Dynamic Grouping for Climate Change Negotiation: Facilitating Cooperation and Balancing Interests through Effective Strategies
Qin, Yu, Zhang, Duo, Pang, Yuren
In this paper, we propose a dynamic grouping negotiation model for climate mitigation based on real-world business and political negotiation protocols. Within the AI4GCC competition framework, we develop a three-stage process: group formation and updates, intra-group negotiation, and inter-group negotiation. Our model promotes efficient and effective cooperation between various stakeholders to achieve global climate change objectives. By implementing a group-forming method and group updating strategy, we address the complexities and imbalances in multi-region climate negotiations. Intra-group negotiations ensure that all members contribute to mitigation efforts, while inter-group negotiations use the proposal-evaluation framework to set mitigation and savings rates. We demonstrate our negotiation model within the RICE-N framework, illustrating a promising approach for facilitating international cooperation on climate change mitigation.

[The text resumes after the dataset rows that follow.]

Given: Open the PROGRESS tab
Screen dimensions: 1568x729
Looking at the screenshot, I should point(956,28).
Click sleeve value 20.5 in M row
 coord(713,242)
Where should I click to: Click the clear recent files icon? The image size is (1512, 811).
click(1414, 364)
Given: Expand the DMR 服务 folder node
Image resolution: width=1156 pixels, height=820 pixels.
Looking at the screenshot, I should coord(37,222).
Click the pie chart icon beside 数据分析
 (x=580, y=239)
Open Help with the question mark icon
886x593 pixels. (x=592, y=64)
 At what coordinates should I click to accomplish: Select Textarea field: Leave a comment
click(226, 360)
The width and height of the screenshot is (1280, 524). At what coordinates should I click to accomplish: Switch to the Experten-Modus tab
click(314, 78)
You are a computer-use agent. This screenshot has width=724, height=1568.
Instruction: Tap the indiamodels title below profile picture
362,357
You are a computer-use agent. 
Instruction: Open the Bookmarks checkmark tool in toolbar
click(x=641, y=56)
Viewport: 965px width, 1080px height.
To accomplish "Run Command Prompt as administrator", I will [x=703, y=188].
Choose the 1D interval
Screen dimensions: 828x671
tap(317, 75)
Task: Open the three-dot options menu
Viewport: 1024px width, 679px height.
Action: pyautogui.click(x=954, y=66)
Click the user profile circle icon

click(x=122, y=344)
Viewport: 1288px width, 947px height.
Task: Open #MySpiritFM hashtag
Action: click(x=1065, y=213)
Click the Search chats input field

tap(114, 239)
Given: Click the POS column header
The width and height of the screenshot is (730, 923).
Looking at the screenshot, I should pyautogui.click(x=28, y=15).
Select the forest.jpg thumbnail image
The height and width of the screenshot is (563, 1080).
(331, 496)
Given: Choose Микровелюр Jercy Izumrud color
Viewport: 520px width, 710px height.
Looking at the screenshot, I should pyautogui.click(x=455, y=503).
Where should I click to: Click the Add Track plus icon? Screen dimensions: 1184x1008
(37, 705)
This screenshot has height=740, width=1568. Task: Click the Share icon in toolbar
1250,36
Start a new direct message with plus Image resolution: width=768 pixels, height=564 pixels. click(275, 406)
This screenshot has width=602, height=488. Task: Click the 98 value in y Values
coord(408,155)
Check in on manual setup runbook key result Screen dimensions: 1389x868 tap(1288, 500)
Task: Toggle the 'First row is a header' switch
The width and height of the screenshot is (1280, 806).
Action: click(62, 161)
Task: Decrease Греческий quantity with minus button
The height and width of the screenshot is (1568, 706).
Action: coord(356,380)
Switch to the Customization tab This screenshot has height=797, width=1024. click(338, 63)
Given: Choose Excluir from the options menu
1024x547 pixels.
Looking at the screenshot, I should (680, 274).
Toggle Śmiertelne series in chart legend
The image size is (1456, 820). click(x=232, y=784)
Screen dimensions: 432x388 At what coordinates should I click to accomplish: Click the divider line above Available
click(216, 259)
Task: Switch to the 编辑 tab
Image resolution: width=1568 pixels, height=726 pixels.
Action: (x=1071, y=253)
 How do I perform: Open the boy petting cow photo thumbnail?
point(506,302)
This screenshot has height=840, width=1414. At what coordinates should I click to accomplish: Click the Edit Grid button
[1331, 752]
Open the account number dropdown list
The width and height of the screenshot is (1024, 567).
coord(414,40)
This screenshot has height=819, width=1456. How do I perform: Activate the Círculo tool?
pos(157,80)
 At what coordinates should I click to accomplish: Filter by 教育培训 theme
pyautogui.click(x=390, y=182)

Dynamic Grouping for Climate Change Negotiation: Facilitating Cooperation and Balancing Interests through Effective Strategies
Zhang, Duo, Pang, Yuren, Qin, Yu
The current framework for climate change negotiation models presents several limitations that warrant further research and development. In this track, we discuss mainly two key areas for improvement, focusing on the geographical impacts and utility framework. In the aspects of geographical impacts, We explore five critical aspects: (1) the shift from local to global impact, (2) variability in climate change effects across regions, (3) heterogeneity in geographical location and political structures, and (4) collaborations between adjacent nations, (5) the importance of including historical and cultural factors influencing climate negotiations. Furthermore, we emphasize the need to refine the utility and rewards framework to reduce the homogeneity and the level of overestimating the climate mitigation by integrating the positive effects of saving rates into the reward function and heterogeneity among all regions. By addressing these limitations, we hope to enhance the accuracy and effectiveness of climate change negotiation models, enabling policymakers and stakeholders to devise targeted and appropriate strategies to tackle climate change at both regional and global levels.